As in any vaccine, or indeed, any effective treatment, there is the potential for unwanted side effects.
Trials often throw up unexpected findings. In this trial, there were significantly more cases of meningitis among children receiving the RTS,S/AS01 vaccine than among those receiving the comparator vaccines. There seems to be no plausible explanation for this, and it may well turn out to be a chance finding, but it cannot be ignored. On the other hand, the increased risk of febrile reactions or seizures among RTS,S/AS01 recipients may be real, reflecting the reactogenicity of this highly immunogenic vaccine. Such questions highlight the importance of phase 4 studies of both safety and effectiveness with active surveillance if this vaccine is deployed.

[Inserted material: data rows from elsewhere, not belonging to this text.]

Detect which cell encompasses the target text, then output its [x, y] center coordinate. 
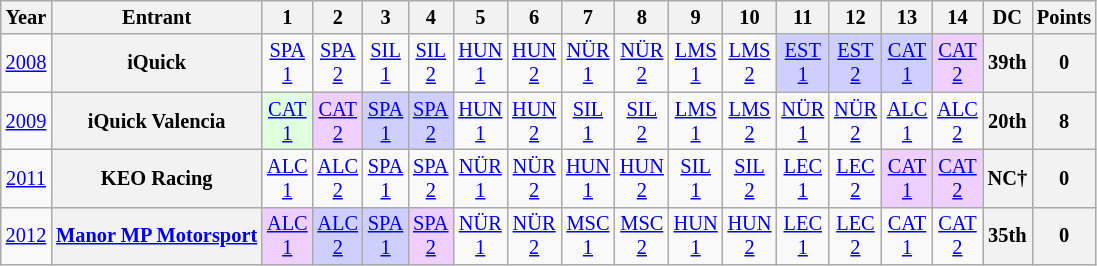
4 [430, 17]
iQuick Valencia [156, 121]
EST1 [802, 63]
10 [750, 17]
11 [802, 17]
6 [534, 17]
3 [386, 17]
NC† [1008, 178]
MSC1 [588, 236]
MSC2 [642, 236]
9 [696, 17]
7 [588, 17]
2008 [26, 63]
13 [907, 17]
EST2 [856, 63]
2009 [26, 121]
DC [1008, 17]
Manor MP Motorsport [156, 236]
14 [957, 17]
Year [26, 17]
20th [1008, 121]
KEO Racing [156, 178]
2012 [26, 236]
12 [856, 17]
1 [287, 17]
2011 [26, 178]
Entrant [156, 17]
Points [1064, 17]
2 [338, 17]
5 [480, 17]
35th [1008, 236]
iQuick [156, 63]
39th [1008, 63]
Determine the [X, Y] coordinate at the center of the cell enclosing the given text.  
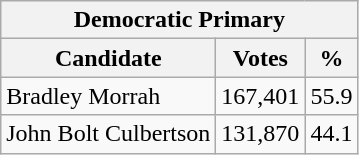
167,401 [260, 96]
John Bolt Culbertson [108, 134]
131,870 [260, 134]
Bradley Morrah [108, 96]
Democratic Primary [180, 20]
55.9 [332, 96]
% [332, 58]
44.1 [332, 134]
Votes [260, 58]
Candidate [108, 58]
Scan for the cell matching the given text and deliver its (x, y) coordinate at center. 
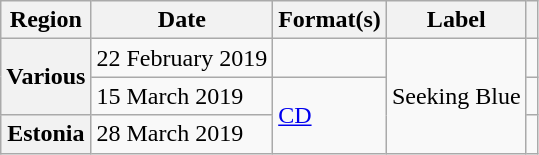
28 March 2019 (182, 134)
Label (456, 20)
Region (46, 20)
22 February 2019 (182, 58)
Seeking Blue (456, 96)
Date (182, 20)
Format(s) (330, 20)
Estonia (46, 134)
15 March 2019 (182, 96)
CD (330, 115)
Various (46, 77)
Capture the cell that displays the provided text and extract its (x, y) central coordinate. 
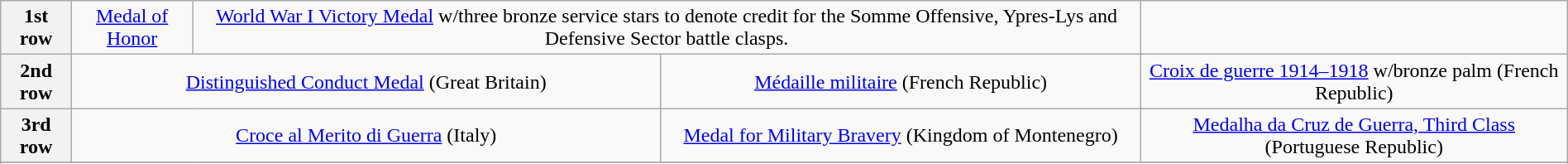
Medalha da Cruz de Guerra, Third Class (Portuguese Republic) (1354, 136)
Medal for Military Bravery (Kingdom of Montenegro) (901, 136)
World War I Victory Medal w/three bronze service stars to denote credit for the Somme Offensive, Ypres-Lys and Defensive Sector battle clasps. (667, 28)
Medal of Honor (132, 28)
3rd row (36, 136)
2nd row (36, 81)
Croix de guerre 1914–1918 w/bronze palm (French Republic) (1354, 81)
Distinguished Conduct Medal (Great Britain) (366, 81)
Médaille militaire (French Republic) (901, 81)
Croce al Merito di Guerra (Italy) (366, 136)
1st row (36, 28)
Identify which cell holds the provided text, then report its [x, y] central coordinate. 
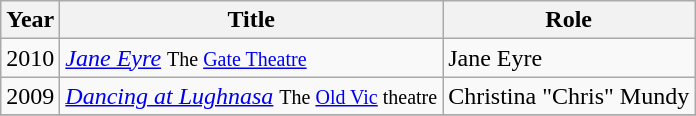
Jane Eyre [569, 58]
Dancing at Lughnasa The Old Vic theatre [252, 96]
2009 [30, 96]
Christina "Chris" Mundy [569, 96]
Year [30, 20]
2010 [30, 58]
Role [569, 20]
Jane Eyre The Gate Theatre [252, 58]
Title [252, 20]
Search for the cell housing the specified text and yield its [X, Y] center coordinate. 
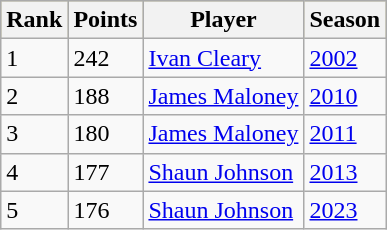
1 [34, 58]
2023 [345, 210]
4 [34, 172]
2002 [345, 58]
Season [345, 20]
3 [34, 134]
177 [106, 172]
176 [106, 210]
Rank [34, 20]
Ivan Cleary [224, 58]
Player [224, 20]
2011 [345, 134]
Points [106, 20]
5 [34, 210]
180 [106, 134]
2 [34, 96]
188 [106, 96]
2010 [345, 96]
2013 [345, 172]
242 [106, 58]
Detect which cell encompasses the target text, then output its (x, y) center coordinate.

The probability and severity of these side effects must be weighed against the potential for harm from contracting the disease and the effectiveness and side effects from current treatment options. The most common antimalarial drugs available today are:
- Chloroquine (Aralen) Side Effects
- Quinine sulfate (Qualaquin) Side Effects
- Hydroxychloroquine (Plaquenil) Side Effects
- Mefloquine Side Effects
- Malarone Side Effects
None of these are without serious side effects and in many parts of the world, resistance to chloroquine has rendered the drug ineffective. The mode of action of these medications renders the same drug ineffective as a treatment if it is used as a prophylaxis.
The prevention techniques described above are still the most effective means of controlling malaria. A vaccine will not wipe out the disease, but it does add another tool to the arsenal.